◆ WORK ORDER
Wherever the word "septiembre" appears in a line of the data, that line should be copied.

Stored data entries
•••

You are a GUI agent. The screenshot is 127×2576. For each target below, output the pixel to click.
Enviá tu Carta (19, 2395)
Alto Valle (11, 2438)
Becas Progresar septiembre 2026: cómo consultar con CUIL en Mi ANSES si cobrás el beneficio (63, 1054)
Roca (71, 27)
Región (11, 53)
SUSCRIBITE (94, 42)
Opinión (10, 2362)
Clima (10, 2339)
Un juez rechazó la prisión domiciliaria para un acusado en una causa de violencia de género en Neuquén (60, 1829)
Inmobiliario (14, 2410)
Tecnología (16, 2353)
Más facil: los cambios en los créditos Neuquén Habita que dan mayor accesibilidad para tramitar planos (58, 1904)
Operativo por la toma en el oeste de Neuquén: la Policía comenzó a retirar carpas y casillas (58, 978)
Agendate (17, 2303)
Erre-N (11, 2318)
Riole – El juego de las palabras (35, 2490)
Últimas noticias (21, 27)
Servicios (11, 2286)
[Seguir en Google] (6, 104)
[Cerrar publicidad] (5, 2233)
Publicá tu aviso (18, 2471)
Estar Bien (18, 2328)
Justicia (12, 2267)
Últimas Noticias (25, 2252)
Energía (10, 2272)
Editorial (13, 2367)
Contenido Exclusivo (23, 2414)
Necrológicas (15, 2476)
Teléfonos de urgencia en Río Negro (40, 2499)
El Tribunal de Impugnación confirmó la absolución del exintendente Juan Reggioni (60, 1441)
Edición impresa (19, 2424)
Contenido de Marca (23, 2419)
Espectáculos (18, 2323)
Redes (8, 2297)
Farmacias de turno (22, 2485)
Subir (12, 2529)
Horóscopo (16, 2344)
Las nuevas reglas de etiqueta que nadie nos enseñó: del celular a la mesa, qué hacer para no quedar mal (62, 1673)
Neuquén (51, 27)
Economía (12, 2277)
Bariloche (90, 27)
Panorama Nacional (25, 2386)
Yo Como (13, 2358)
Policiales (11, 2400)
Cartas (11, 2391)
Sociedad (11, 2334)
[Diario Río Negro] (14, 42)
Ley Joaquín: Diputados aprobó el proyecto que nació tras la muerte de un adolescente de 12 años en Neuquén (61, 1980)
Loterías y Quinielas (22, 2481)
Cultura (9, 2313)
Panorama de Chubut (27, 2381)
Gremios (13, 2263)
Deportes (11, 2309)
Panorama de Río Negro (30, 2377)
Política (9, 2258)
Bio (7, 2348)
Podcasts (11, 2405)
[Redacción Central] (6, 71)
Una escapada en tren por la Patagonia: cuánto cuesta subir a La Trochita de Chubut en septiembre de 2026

•••

◆ TASK RESULT
Becas Progresar septiembre 2026: cómo consultar con CUIL en Mi ANSES si cobrás el beneficio (63, 1054)
Una escapada en tren por la Patagonia: cuánto cuesta subir a La Trochita de Chubut en septiembre de 2026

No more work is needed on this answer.